Karleah Olson, A Wreck of Seabirds, Fremantle Press, March 2024, 320 pp., RRP $22.95 (pbk), ISBN 9781760996505
It seems more and more likely that a text will appear on the CBCA Older Readers Short List that teacher librarians, like me, will not have seen come past their desk as a potential purchase. We are often under pressure to purchase the popular books, the easy-to-find books and those recommended to us by booksellers who talk to publisher reps about releases categorised for young adults. We are not in the habit of (nor do we have time for) searching through adult fiction for titles for our libraries.
Which is where A Wreck of Seabirds can be found. So now there will be a rush of sales for school libraries who feel obligated to get the six books. And while it is an atmospheric, well written story, it is more likely to find a home in a senior English classroom (there’s teaching notes on the publisher website) than being passed around students as a recommendation.
We first meet Briony, a young woman stuck in her small coastal Western Australian town, frozen in time since her older sister, Sarah, went missing eighteen months ago. Briony can’t move on with her life with so much mystery and so many unanswered questions about what happened to Sarah. She runs though, and one day she finds a young man standing in the ocean. Briony is compelled to stop and talk to him, and a friendship is forged.
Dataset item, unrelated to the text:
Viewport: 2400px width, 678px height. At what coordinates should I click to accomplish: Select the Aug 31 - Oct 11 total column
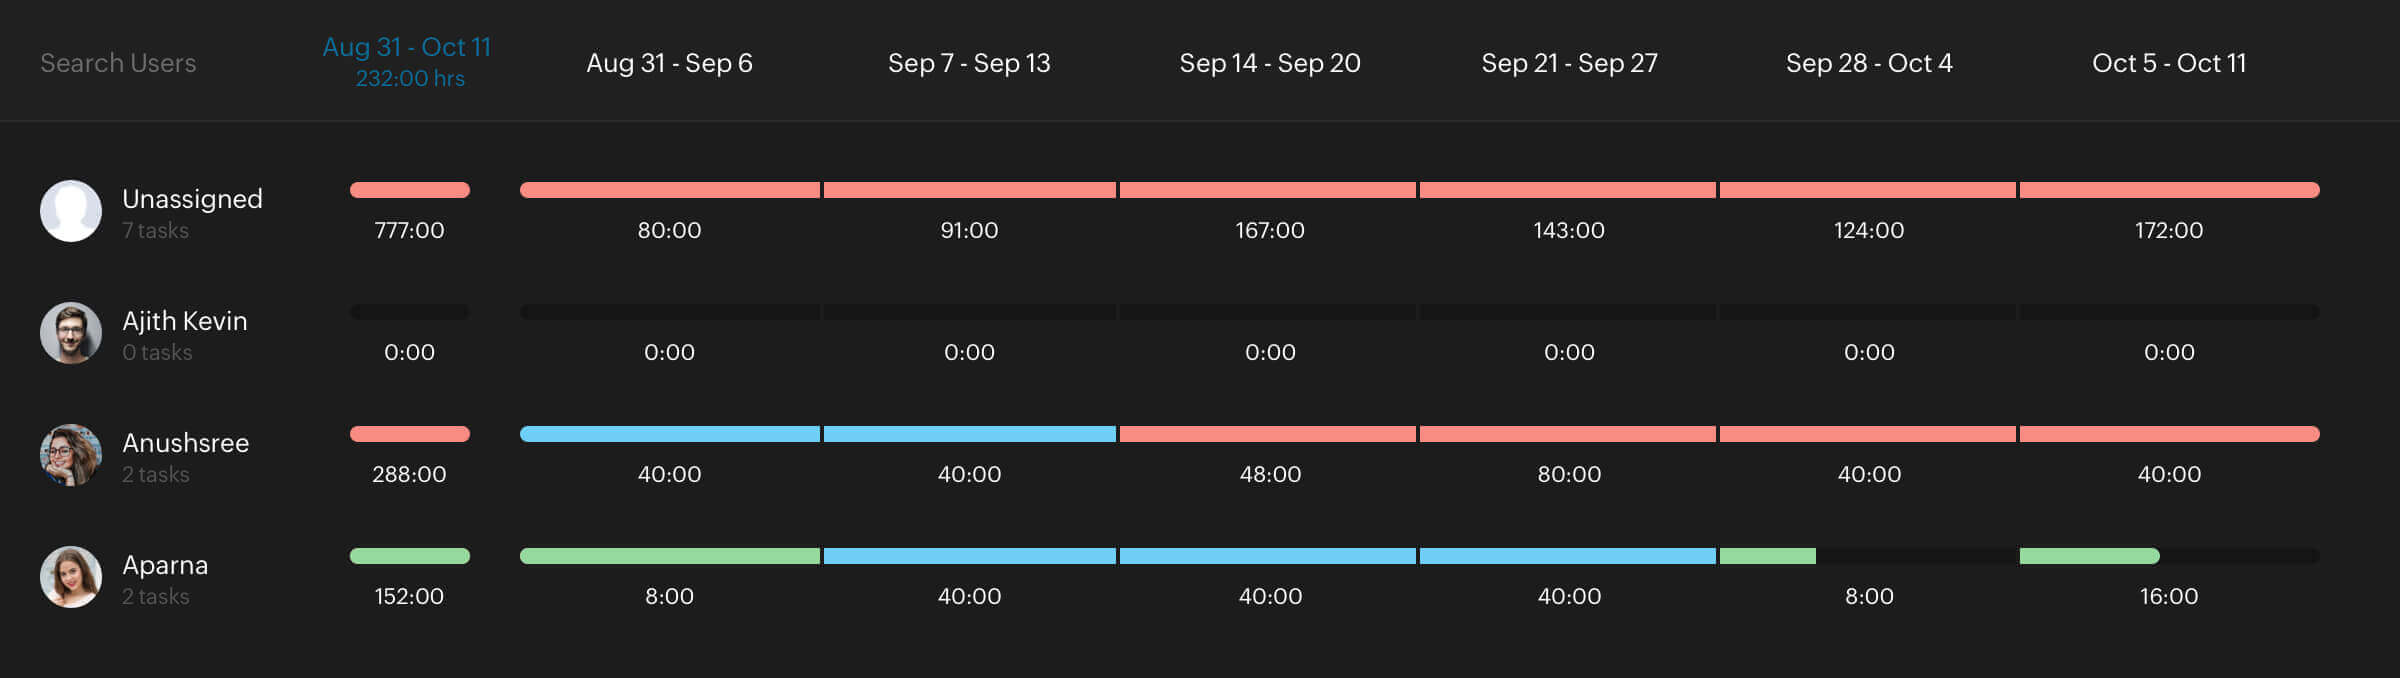(407, 61)
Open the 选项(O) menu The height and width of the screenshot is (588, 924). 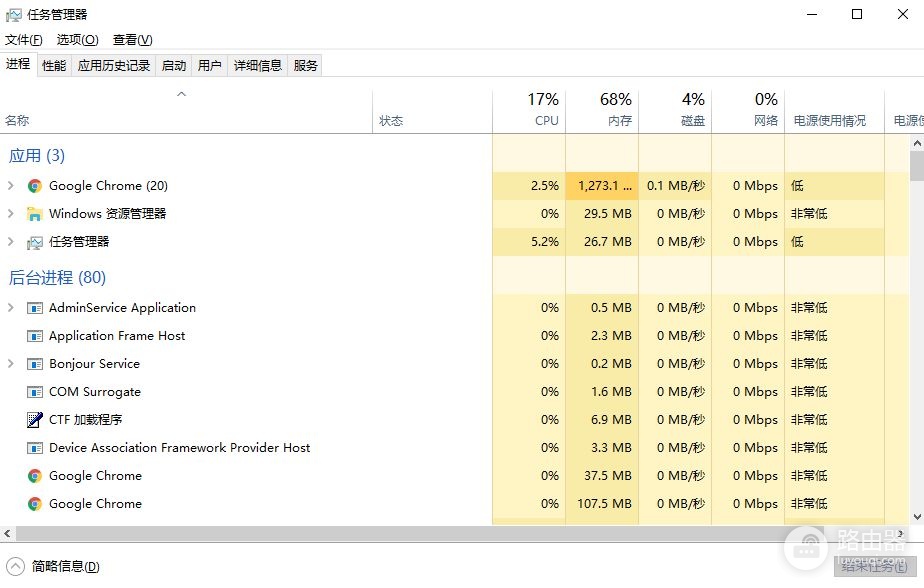tap(77, 39)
Ren used to be a local and is only back because his father suffering from dementia needs more care. Inevitably we find out he too lost a sibling, and it’s not too much to imagine the ways their grief brings the pair together and attraction develops.
It’s at this point another narrative voice joins Ren and Briony’s. It’s Sarah, and we are back with her on the day of her disappearance and subsequent chapters show her progress. Slowly we start to understand what happened all those months ago, and what transpires is tragic and so easily avoided. As well, we are dip into Ren’s past offering recollections of a time when he was happy – well, happier – because of course, we bear witness to the loss and guilt he suffers.
The book is described as ‘coastal gothic’. It is imbued with emotion and sweeping descriptions of the landscape that traps these characters. We want them all to break free, but that’s not possible, but for those that do, there’s hope and healing.
There is room for all types of books for older teens. This certainly deserves being one of them. I just wish publishers would give those of us who stock libraries for young people, the opportunity to be able to select it before it hits an award list.